» What you will do
Transcribe the full listing exactly.

» Recorded information
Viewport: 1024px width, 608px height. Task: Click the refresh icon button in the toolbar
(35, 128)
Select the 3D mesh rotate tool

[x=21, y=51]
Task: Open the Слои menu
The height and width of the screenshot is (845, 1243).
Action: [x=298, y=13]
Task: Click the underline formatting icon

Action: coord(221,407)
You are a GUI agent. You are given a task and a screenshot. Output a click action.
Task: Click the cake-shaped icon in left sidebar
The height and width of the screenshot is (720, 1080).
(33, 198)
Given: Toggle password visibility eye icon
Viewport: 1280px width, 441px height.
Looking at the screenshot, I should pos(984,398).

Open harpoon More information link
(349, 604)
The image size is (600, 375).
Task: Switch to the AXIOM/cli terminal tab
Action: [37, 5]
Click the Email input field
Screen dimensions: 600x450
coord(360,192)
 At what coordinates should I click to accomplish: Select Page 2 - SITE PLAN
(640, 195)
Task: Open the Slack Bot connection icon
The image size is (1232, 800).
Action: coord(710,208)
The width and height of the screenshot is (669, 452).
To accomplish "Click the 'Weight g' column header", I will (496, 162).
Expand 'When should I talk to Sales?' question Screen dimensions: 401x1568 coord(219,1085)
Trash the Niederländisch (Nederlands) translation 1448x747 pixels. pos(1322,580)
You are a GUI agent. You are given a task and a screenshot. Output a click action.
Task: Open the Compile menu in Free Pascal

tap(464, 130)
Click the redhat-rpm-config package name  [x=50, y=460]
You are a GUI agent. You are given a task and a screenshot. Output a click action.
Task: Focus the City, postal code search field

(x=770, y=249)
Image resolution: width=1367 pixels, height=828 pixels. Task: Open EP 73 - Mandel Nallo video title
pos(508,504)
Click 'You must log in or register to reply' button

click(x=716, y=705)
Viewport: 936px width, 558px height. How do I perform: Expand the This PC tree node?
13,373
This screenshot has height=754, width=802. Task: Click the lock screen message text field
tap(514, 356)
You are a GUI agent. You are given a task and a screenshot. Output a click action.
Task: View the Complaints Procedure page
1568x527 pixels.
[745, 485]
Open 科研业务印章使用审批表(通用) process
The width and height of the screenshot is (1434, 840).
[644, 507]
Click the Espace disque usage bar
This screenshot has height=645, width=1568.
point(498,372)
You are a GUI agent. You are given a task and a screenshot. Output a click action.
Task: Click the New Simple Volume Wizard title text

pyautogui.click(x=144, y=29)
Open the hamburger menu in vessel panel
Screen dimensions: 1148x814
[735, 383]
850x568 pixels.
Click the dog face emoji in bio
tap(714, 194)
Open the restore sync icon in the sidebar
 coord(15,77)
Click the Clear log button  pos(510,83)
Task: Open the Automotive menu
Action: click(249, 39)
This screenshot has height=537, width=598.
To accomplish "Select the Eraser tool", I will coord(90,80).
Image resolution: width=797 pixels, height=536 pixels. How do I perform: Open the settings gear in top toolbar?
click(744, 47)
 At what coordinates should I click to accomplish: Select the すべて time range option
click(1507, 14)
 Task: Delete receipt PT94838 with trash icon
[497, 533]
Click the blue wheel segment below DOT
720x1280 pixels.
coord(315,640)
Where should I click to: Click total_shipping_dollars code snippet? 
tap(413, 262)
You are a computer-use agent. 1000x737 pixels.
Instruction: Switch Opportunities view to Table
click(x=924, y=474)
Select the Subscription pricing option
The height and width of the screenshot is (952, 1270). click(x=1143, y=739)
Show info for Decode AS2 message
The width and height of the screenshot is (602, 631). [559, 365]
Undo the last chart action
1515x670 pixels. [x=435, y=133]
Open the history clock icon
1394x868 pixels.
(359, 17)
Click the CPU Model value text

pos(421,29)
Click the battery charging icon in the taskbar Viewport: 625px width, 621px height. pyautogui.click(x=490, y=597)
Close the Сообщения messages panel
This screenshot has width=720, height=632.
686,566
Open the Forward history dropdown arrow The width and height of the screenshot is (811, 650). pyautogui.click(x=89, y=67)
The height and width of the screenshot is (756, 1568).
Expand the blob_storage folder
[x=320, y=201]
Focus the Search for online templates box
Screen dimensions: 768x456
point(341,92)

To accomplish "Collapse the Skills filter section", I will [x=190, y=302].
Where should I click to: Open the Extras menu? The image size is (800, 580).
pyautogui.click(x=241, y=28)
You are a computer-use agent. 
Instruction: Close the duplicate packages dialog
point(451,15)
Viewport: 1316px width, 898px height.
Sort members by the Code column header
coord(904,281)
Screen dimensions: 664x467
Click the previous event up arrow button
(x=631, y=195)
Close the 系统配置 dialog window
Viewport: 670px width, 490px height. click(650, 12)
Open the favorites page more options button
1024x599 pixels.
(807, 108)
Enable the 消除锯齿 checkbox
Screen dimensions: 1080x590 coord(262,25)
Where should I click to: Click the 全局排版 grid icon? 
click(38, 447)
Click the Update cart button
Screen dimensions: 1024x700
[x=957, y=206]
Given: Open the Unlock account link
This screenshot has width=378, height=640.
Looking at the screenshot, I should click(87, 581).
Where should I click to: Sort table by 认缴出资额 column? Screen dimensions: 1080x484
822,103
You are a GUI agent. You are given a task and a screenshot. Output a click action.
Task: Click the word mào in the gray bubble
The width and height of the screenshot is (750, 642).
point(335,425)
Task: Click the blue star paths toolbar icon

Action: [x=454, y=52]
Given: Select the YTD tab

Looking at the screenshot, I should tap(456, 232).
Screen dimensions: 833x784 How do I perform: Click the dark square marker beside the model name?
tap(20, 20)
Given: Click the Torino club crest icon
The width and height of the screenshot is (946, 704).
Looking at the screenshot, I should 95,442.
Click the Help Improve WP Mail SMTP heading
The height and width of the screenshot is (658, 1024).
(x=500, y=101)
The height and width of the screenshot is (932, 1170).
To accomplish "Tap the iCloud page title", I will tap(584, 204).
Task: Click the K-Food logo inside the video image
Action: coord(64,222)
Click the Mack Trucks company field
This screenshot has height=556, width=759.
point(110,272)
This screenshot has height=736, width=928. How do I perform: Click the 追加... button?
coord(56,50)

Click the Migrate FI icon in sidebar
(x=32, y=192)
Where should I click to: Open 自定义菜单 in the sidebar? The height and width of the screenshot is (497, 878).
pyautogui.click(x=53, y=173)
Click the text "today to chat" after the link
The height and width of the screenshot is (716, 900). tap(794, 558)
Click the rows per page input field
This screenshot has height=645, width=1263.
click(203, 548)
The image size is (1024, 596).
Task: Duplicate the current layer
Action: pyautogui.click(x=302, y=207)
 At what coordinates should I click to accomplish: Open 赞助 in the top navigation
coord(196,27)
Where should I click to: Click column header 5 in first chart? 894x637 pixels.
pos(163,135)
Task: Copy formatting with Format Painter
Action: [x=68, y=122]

» Solution
Viewport: 1024px width, 608px height. Task: Click the refresh icon button in the toolbar
(35, 128)
Select the 3D mesh rotate tool

[x=21, y=51]
Task: Open the Слои menu
The height and width of the screenshot is (845, 1243).
Action: [x=298, y=13]
Task: Click the underline formatting icon

Action: coord(221,407)
You are a GUI agent. You are given a task and a screenshot. Output a click action.
Task: Click the cake-shaped icon in left sidebar
The height and width of the screenshot is (720, 1080).
(33, 198)
Given: Toggle password visibility eye icon
Viewport: 1280px width, 441px height.
Looking at the screenshot, I should pos(984,398).

Open harpoon More information link
(349, 604)
The image size is (600, 375).
Task: Switch to the AXIOM/cli terminal tab
Action: [37, 5]
Click the Email input field
Screen dimensions: 600x450
coord(360,192)
 At what coordinates should I click to accomplish: Select Page 2 - SITE PLAN
(640, 195)
Task: Open the Slack Bot connection icon
The image size is (1232, 800).
Action: coord(710,208)
The width and height of the screenshot is (669, 452).
To accomplish "Click the 'Weight g' column header", I will (496, 162).
Expand 'When should I talk to Sales?' question Screen dimensions: 401x1568 coord(219,1085)
Trash the Niederländisch (Nederlands) translation 1448x747 pixels. pos(1322,580)
You are a GUI agent. You are given a task and a screenshot. Output a click action.
Task: Open the Compile menu in Free Pascal

tap(464, 130)
Click the redhat-rpm-config package name  [x=50, y=460]
You are a GUI agent. You are given a task and a screenshot. Output a click action.
Task: Focus the City, postal code search field

(x=770, y=249)
Image resolution: width=1367 pixels, height=828 pixels. Task: Open EP 73 - Mandel Nallo video title
pos(508,504)
Click 'You must log in or register to reply' button

click(x=716, y=705)
Viewport: 936px width, 558px height. How do I perform: Expand the This PC tree node?
13,373
This screenshot has height=754, width=802. Task: Click the lock screen message text field
tap(514, 356)
You are a GUI agent. You are given a task and a screenshot. Output a click action.
Task: View the Complaints Procedure page
1568x527 pixels.
[745, 485]
Open 科研业务印章使用审批表(通用) process
The width and height of the screenshot is (1434, 840).
[644, 507]
Click the Espace disque usage bar
This screenshot has height=645, width=1568.
point(498,372)
You are a GUI agent. You are given a task and a screenshot. Output a click action.
Task: Click the New Simple Volume Wizard title text

pyautogui.click(x=144, y=29)
Open the hamburger menu in vessel panel
Screen dimensions: 1148x814
[735, 383]
850x568 pixels.
Click the dog face emoji in bio
tap(714, 194)
Open the restore sync icon in the sidebar
 coord(15,77)
Click the Clear log button  pos(510,83)
Task: Open the Automotive menu
Action: click(249, 39)
This screenshot has height=537, width=598.
To accomplish "Select the Eraser tool", I will coord(90,80).
Image resolution: width=797 pixels, height=536 pixels. How do I perform: Open the settings gear in top toolbar?
click(744, 47)
 At what coordinates should I click to accomplish: Select the すべて time range option
click(1507, 14)
 Task: Delete receipt PT94838 with trash icon
[497, 533]
Click the blue wheel segment below DOT
720x1280 pixels.
coord(315,640)
Where should I click to: Click total_shipping_dollars code snippet? 
tap(413, 262)
You are a computer-use agent. 1000x737 pixels.
Instruction: Switch Opportunities view to Table
click(x=924, y=474)
Select the Subscription pricing option
The height and width of the screenshot is (952, 1270). click(x=1143, y=739)
Show info for Decode AS2 message
The width and height of the screenshot is (602, 631). [559, 365]
Undo the last chart action
1515x670 pixels. [x=435, y=133]
Open the history clock icon
1394x868 pixels.
(359, 17)
Click the CPU Model value text

pos(421,29)
Click the battery charging icon in the taskbar Viewport: 625px width, 621px height. pyautogui.click(x=490, y=597)
Close the Сообщения messages panel
This screenshot has width=720, height=632.
686,566
Open the Forward history dropdown arrow The width and height of the screenshot is (811, 650). pyautogui.click(x=89, y=67)
The height and width of the screenshot is (756, 1568).
Expand the blob_storage folder
[x=320, y=201]
Focus the Search for online templates box
Screen dimensions: 768x456
point(341,92)

To accomplish "Collapse the Skills filter section", I will [x=190, y=302].
Where should I click to: Open the Extras menu? The image size is (800, 580).
pyautogui.click(x=241, y=28)
You are a computer-use agent. 
Instruction: Close the duplicate packages dialog
point(451,15)
Viewport: 1316px width, 898px height.
Sort members by the Code column header
coord(904,281)
Screen dimensions: 664x467
Click the previous event up arrow button
(x=631, y=195)
Close the 系统配置 dialog window
Viewport: 670px width, 490px height. click(650, 12)
Open the favorites page more options button
1024x599 pixels.
(807, 108)
Enable the 消除锯齿 checkbox
Screen dimensions: 1080x590 coord(262,25)
Where should I click to: Click the 全局排版 grid icon? 
click(38, 447)
Click the Update cart button
Screen dimensions: 1024x700
[x=957, y=206]
Given: Open the Unlock account link
This screenshot has width=378, height=640.
Looking at the screenshot, I should click(87, 581).
Where should I click to: Sort table by 认缴出资额 column? Screen dimensions: 1080x484
822,103
You are a GUI agent. You are given a task and a screenshot. Output a click action.
Task: Click the word mào in the gray bubble
The width and height of the screenshot is (750, 642).
point(335,425)
Task: Click the blue star paths toolbar icon

Action: [x=454, y=52]
Given: Select the YTD tab

Looking at the screenshot, I should tap(456, 232).
Screen dimensions: 833x784 How do I perform: Click the dark square marker beside the model name?
tap(20, 20)
Given: Click the Torino club crest icon
The width and height of the screenshot is (946, 704).
Looking at the screenshot, I should 95,442.
Click the Help Improve WP Mail SMTP heading
The height and width of the screenshot is (658, 1024).
(x=500, y=101)
The height and width of the screenshot is (932, 1170).
To accomplish "Tap the iCloud page title", I will tap(584, 204).
Task: Click the K-Food logo inside the video image
Action: coord(64,222)
Click the Mack Trucks company field
This screenshot has height=556, width=759.
point(110,272)
This screenshot has height=736, width=928. How do I perform: Click the 追加... button?
coord(56,50)

Click the Migrate FI icon in sidebar
(x=32, y=192)
Where should I click to: Open 自定义菜单 in the sidebar? The height and width of the screenshot is (497, 878).
pyautogui.click(x=53, y=173)
Click the text "today to chat" after the link
The height and width of the screenshot is (716, 900). tap(794, 558)
Click the rows per page input field
This screenshot has height=645, width=1263.
click(203, 548)
The image size is (1024, 596).
Task: Duplicate the current layer
Action: pyautogui.click(x=302, y=207)
 At what coordinates should I click to accomplish: Open 赞助 in the top navigation
coord(196,27)
Where should I click to: Click column header 5 in first chart? 894x637 pixels.
pos(163,135)
Task: Copy formatting with Format Painter
Action: [x=68, y=122]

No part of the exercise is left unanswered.